I keep thinking of C.S. Lewis' saying that if you want to visualize spirit, think of it as being heavier than matter, more 'real'.

Bruce Charlton said...

@ap - To my mind, that is being deliberately mystical, because it does not make common sense. It is like trying to imagine the reality of infinity or omnipotence or the Trinity - a brain jammer.
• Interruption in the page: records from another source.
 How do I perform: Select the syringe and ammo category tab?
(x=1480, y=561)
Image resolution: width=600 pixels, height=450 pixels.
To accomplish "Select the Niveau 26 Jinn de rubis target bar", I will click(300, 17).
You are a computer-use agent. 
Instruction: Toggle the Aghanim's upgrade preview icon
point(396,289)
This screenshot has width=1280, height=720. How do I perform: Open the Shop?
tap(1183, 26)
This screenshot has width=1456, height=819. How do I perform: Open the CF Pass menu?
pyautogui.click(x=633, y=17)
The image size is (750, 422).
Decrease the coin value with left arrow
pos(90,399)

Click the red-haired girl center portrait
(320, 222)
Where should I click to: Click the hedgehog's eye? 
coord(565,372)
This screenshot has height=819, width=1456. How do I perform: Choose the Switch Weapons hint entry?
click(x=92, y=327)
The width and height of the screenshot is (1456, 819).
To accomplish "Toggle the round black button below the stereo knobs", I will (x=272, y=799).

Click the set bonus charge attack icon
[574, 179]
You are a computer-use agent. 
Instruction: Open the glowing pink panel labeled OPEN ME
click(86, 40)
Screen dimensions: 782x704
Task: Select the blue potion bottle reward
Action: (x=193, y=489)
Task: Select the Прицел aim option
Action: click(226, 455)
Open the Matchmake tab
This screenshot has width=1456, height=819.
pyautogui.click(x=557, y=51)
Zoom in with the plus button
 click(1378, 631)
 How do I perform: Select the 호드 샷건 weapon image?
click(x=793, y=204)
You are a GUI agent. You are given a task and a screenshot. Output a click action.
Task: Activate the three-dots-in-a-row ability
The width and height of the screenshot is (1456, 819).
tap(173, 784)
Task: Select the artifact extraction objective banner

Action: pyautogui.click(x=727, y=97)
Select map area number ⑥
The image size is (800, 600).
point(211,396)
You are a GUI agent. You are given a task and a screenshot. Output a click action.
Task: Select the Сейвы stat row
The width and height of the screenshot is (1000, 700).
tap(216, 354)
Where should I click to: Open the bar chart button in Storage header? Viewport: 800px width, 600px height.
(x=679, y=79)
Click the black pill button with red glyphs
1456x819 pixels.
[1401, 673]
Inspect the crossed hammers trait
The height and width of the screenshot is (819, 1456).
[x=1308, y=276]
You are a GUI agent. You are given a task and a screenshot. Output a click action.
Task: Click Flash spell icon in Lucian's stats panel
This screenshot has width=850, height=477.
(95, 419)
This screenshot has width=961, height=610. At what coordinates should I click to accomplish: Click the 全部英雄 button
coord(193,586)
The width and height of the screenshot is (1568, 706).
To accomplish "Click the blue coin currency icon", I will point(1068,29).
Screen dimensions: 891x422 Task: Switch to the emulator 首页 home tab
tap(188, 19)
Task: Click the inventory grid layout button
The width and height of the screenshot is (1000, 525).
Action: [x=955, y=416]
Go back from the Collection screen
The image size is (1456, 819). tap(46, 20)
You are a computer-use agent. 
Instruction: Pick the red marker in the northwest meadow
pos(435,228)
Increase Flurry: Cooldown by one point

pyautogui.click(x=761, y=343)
Wm Jas Tychonievich said...

Crosbie, where in Hobbes can I find the views you’ve mentioned? In Leviathan, or somewhere else? (Hobbes has been on my ought-to-read shelf for ages, waiting for something like your comment to pique my curiosity enough to make me actually crack him open.)

Crosbie said...

Leviathan, somewhere in volumes 3 or 4. Sorry, I can't be more specific from memory. Now I am thinking I need to re-read it myself!

Chip said...

As you said, he claimed to believe in a kingdom of heaven on earth. Consistently, he denied a spiritual hell, insisting that the references to an earthy hades, fiery gehenna, bottomless pit, utter darkness, lake of fire were ways of indicating eventual eternal destruction. So instead of contrasting eternal bliss with eternal torment, he contrasted eternal life with eternal death. Interesting that he chose the term Leviathan, a sea monster symbol of evil or chaos.